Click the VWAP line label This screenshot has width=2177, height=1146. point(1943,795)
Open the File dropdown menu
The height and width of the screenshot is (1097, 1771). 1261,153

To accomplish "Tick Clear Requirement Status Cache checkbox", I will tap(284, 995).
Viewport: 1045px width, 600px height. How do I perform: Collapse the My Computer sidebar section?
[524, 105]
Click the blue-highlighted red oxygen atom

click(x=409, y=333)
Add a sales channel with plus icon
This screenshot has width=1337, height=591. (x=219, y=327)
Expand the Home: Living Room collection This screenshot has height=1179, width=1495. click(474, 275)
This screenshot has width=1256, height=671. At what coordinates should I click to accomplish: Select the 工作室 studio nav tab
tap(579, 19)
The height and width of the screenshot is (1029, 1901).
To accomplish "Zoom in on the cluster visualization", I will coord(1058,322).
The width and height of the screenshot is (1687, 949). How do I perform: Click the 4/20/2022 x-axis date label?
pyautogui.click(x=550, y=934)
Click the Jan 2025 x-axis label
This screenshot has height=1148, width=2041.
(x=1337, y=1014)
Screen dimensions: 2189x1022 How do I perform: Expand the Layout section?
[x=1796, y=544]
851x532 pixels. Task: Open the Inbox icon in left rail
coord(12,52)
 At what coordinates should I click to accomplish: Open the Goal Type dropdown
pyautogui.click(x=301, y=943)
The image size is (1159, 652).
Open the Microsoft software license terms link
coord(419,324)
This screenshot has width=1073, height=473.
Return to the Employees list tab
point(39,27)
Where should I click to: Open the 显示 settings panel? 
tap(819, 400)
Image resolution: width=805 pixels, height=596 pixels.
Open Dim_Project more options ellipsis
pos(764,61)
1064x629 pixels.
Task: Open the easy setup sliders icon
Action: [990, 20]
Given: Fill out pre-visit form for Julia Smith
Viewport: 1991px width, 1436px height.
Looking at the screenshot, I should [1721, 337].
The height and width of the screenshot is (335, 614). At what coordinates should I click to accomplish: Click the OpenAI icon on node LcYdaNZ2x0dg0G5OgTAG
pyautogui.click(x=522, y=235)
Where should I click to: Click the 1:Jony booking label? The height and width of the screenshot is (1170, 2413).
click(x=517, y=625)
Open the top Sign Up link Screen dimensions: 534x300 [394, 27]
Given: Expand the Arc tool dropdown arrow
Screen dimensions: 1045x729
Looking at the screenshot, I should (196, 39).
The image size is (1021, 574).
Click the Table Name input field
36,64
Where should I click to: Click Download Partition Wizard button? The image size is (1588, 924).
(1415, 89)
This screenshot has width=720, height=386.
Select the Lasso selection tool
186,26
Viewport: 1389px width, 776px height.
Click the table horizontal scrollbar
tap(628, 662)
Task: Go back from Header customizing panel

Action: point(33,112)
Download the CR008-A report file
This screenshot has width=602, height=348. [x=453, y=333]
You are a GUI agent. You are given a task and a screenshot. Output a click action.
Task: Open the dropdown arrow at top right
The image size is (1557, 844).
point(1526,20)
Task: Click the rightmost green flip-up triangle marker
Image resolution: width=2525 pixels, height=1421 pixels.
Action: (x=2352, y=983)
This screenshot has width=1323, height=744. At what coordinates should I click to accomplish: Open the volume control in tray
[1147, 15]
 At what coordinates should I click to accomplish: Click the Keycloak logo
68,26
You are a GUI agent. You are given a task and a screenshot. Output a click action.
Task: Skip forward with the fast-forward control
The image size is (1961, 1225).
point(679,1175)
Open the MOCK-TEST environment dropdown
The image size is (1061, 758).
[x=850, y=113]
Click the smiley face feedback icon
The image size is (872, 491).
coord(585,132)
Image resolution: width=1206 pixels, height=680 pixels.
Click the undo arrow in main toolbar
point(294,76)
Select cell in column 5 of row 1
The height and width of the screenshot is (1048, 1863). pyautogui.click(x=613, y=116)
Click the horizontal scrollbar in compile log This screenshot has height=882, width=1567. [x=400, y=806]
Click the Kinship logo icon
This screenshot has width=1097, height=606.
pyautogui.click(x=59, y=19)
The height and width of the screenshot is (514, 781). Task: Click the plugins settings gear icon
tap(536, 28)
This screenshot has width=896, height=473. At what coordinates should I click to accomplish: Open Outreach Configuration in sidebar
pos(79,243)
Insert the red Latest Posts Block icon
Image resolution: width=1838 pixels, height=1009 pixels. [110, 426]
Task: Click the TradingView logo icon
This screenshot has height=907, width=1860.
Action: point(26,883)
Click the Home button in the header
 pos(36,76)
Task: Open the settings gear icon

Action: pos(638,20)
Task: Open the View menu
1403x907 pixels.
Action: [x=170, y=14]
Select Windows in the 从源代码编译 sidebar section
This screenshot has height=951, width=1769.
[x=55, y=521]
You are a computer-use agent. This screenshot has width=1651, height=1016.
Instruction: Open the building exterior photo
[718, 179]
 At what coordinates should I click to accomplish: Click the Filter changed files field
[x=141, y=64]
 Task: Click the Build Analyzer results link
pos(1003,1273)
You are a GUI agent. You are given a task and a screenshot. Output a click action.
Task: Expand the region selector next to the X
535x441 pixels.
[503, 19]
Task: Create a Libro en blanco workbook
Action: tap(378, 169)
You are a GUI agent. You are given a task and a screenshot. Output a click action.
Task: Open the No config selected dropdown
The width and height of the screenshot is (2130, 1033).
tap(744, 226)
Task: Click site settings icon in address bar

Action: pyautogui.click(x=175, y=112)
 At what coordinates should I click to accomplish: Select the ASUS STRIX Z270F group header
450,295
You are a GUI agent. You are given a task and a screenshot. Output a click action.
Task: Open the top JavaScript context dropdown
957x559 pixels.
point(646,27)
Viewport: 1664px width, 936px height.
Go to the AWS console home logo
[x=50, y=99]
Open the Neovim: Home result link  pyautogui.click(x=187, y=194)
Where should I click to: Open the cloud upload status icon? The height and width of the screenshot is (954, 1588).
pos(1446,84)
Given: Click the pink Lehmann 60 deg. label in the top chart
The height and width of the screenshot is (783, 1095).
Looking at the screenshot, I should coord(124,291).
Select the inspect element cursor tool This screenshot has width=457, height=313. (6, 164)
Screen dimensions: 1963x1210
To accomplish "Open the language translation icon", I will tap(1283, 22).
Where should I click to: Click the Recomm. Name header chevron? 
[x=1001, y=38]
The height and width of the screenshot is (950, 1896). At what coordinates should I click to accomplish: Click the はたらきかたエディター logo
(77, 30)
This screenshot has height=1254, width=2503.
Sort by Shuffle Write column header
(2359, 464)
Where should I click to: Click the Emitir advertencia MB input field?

○ ○ ○ ○ ○ ○ ○

Tally the lines of the entries that include the word "will" and give only the total.

*Completed task*. 3